| Bloque de texto |
En ese libro, Wojtyla descubre que el impulso sexual es parte de la naturaleza del ser humano necesaria para la preservación de la especie, sirviendo el placer como elemento motivador. El placer unido al sexo es bueno si se disfruta en el contexto adecuado y ese contexto es que el acto vaya dirigido a la procreación. O sea, que nada de condones. Wojtyla afirma que hay una suerte de vergüenza cuando uno descubre que su cuerpo puede servir para dar placer a otro. Vergüenza física por el cuerpo propio y vergüenza emocional por nuestras reacciones. El pudor nace del esfuerzo por aminorar esa vergüenza y su práctica implica que deseamos relacionarnos con la otra persona como un todo, no sólo como un objeto sexual. Resulta que esa vergüenza se vence en el seno del matrimonio ¡y siempre que lo hagamos sin condones!
“El amor en su aspecto físico es naturalmente inseparable de la vergüenza, pero dentro de la relación entre el hombre y la mujer concernidos un fenómeno característico ocurre, que llamaremos aquí ‘la absorción de la vergüenza por el amor’. Es como si la vergüenza fuera tragada por el amor, disuelta en él, de forma que el hombre y la mujer ya no se avergüenzan de compartir su experiencia de los valores sexuales (…) En el sexo marital tanto la vergüenza como el proceso normal de su absorción por el amor están conectados con la aceptación consciente de la posibilidad de la paternidad (…) Si hay una decisión positiva de excluir esta posibilidad, el sexo marital se hace desvergonzado.”

| Enunciado del ejercicio |
Transcribe sin alteraciones el pasaje del texto sobre Wojtyla que comienza en las palabras «En ese libro, Wojtyla» y termina después de «hagamos sin condones!».

| Datos registrados |
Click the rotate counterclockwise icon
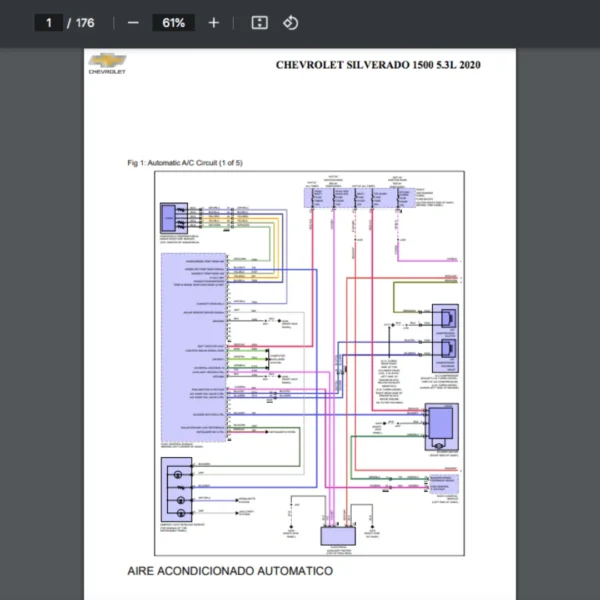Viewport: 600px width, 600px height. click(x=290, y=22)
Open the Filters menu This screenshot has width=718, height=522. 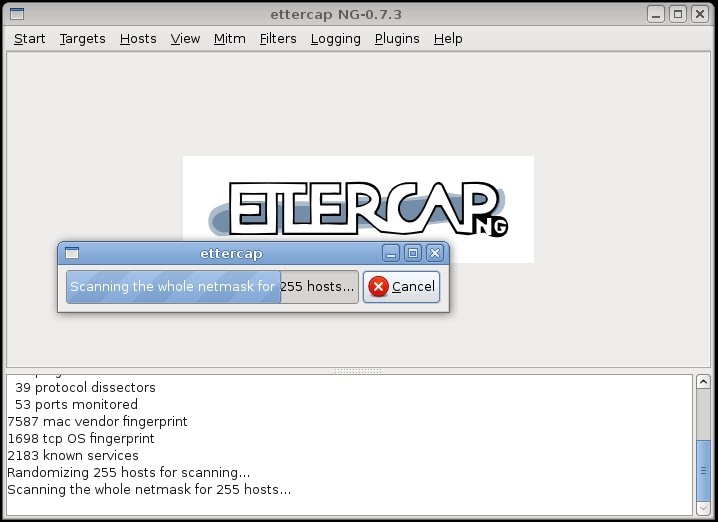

| Resultado de la tarea |
En ese libro, Wojtyla descubre que el impulso sexual es parte de la naturaleza del ser humano necesaria para la preservación de la especie, sirviendo el placer como elemento motivador. El placer unido al sexo es bueno si se disfruta en el contexto adecuado y ese contexto es que el acto vaya dirigido a la procreación. O sea, que nada de condones. Wojtyla afirma que hay una suerte de vergüenza cuando uno descubre que su cuerpo puede servir para dar placer a otro. Vergüenza física por el cuerpo propio y vergüenza emocional por nuestras reacciones. El pudor nace del esfuerzo por aminorar esa vergüenza y su práctica implica que deseamos relacionarnos con la otra persona como un todo, no sólo como un objeto sexual. Resulta que esa vergüenza se vence en el seno del matrimonio ¡y siempre que lo hagamos sin condones!